(TO DO) Begin at the line containing "Given: Click the FREE CASH! sign" in the entries below and end at the line containing "Given: Open the การเงิน finance icon"; transcribe that range exactly and nothing outside it.

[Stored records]

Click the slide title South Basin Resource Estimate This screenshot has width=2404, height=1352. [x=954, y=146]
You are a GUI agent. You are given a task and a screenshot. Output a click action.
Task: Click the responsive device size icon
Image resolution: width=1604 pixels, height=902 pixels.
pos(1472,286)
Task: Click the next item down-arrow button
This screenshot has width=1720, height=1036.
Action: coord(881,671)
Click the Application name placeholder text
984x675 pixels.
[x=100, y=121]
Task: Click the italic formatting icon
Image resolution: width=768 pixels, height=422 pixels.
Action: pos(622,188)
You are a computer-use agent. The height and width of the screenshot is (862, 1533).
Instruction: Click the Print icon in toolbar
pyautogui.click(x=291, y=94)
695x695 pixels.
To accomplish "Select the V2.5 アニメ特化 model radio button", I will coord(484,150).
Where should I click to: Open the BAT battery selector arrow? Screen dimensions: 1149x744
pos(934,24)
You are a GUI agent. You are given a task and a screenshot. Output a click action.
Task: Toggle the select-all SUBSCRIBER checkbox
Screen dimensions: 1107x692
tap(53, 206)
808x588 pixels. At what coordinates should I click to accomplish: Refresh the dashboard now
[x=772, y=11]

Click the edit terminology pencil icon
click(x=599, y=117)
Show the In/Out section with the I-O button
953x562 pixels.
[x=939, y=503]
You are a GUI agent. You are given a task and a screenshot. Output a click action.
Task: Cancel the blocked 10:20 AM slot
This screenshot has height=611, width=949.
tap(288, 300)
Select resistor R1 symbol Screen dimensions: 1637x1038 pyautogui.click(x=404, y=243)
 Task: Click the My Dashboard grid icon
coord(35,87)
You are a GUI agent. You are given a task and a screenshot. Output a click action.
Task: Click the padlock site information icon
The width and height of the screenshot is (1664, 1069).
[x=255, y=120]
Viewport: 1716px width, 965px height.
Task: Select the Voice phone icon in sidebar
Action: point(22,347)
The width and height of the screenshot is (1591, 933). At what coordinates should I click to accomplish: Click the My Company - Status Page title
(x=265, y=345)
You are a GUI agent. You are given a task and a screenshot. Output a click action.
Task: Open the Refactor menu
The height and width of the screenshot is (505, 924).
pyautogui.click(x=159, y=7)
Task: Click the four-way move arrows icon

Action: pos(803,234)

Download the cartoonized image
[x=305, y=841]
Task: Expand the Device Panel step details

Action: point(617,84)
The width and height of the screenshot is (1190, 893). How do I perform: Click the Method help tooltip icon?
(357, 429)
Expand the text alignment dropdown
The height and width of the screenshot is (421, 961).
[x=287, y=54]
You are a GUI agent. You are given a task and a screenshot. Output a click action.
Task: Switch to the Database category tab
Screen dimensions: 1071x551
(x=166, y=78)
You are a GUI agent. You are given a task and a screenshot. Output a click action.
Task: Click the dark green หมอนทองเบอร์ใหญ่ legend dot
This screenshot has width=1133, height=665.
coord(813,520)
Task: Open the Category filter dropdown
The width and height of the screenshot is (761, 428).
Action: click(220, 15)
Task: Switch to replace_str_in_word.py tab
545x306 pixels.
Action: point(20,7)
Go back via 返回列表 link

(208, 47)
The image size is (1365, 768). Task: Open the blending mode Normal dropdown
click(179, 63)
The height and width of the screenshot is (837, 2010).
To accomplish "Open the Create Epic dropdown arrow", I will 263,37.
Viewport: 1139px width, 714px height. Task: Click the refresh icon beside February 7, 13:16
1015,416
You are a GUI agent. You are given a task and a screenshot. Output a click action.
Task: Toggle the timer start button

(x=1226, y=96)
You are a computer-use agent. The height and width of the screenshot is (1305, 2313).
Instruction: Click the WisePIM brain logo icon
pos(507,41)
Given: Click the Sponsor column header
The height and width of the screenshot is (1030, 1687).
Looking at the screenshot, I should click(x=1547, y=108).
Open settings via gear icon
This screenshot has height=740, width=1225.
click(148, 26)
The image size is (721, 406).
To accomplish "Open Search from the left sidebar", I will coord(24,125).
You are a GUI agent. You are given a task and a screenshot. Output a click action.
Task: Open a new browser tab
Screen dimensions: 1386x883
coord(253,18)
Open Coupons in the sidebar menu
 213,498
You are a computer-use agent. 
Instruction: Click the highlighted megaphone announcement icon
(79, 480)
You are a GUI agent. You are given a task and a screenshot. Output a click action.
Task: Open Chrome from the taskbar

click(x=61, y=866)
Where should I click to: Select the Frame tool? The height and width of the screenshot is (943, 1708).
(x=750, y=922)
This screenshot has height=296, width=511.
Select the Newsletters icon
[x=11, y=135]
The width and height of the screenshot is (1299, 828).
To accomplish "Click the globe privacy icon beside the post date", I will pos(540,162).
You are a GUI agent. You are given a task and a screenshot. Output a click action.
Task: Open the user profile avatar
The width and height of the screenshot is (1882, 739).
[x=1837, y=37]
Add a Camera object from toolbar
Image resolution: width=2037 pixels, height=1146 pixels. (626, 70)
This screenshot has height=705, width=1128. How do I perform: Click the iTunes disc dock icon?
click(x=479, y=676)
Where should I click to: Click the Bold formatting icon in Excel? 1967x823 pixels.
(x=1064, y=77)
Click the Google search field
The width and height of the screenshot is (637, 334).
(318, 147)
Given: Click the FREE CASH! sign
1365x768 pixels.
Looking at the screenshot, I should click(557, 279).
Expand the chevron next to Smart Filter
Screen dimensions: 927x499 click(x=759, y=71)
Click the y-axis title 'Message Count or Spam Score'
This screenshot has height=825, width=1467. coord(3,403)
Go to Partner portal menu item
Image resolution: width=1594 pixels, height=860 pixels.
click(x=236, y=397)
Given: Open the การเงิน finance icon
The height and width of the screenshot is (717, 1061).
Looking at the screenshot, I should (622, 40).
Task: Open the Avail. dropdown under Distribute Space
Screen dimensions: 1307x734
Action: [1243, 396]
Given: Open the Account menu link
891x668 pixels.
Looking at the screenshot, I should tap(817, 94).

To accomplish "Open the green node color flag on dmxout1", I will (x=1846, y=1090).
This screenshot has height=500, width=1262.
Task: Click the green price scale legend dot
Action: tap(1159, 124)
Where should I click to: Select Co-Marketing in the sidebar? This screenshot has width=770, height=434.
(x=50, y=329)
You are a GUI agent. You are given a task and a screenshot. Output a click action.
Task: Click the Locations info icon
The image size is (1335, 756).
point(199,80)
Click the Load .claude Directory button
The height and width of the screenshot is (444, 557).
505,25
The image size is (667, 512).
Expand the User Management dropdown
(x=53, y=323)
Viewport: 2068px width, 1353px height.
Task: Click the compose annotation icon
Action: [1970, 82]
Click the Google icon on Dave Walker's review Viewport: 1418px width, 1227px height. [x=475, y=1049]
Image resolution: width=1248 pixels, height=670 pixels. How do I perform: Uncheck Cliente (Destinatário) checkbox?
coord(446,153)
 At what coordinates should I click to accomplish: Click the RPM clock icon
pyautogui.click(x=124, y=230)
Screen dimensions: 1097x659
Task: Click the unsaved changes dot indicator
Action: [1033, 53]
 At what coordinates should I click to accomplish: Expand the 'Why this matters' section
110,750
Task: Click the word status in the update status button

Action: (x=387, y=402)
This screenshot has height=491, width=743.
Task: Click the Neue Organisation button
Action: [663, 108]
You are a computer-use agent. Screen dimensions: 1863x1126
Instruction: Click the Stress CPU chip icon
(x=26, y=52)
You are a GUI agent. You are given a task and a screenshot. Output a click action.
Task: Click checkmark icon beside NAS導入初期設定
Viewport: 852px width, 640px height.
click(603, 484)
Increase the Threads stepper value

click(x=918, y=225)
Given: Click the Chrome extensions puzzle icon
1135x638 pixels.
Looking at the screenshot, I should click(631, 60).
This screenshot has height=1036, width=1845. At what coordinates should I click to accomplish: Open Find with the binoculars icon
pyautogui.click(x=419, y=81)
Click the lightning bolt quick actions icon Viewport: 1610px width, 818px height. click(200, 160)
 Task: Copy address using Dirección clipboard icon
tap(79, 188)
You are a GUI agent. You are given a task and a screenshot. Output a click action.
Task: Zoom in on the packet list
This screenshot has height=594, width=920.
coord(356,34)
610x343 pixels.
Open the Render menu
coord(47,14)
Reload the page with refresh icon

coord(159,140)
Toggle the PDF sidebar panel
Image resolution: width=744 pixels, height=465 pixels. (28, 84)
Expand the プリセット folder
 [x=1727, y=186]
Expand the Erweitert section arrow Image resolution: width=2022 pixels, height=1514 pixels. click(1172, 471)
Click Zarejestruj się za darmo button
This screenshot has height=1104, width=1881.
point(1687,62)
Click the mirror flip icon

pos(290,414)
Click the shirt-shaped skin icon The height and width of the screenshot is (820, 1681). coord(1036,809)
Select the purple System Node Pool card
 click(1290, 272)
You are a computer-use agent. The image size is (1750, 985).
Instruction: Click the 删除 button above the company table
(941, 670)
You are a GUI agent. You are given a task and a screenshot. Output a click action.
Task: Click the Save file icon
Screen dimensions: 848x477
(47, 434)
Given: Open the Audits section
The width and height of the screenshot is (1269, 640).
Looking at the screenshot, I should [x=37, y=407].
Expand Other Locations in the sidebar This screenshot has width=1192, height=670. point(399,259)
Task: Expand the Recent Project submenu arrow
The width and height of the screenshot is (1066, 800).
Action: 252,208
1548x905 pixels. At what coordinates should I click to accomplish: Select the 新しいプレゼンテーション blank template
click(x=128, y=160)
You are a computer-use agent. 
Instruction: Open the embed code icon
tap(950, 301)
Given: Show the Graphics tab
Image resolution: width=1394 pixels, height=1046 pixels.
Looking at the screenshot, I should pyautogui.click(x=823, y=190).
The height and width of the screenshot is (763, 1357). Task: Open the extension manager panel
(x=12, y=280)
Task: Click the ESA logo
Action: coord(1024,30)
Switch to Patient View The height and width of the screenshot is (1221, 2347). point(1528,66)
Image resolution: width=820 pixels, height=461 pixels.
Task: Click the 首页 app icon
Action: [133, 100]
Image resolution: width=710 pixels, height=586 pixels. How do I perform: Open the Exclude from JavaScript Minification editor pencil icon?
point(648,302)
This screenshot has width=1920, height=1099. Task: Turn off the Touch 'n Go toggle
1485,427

(SOLUTION FOR THIS TASK)
Given: Click the FREE CASH! sign
1365x768 pixels.
Looking at the screenshot, I should click(557, 279).
Expand the chevron next to Smart Filter
Screen dimensions: 927x499 click(x=759, y=71)
Click the y-axis title 'Message Count or Spam Score'
This screenshot has height=825, width=1467. coord(3,403)
Go to Partner portal menu item
Image resolution: width=1594 pixels, height=860 pixels.
click(x=236, y=397)
Given: Open the การเงิน finance icon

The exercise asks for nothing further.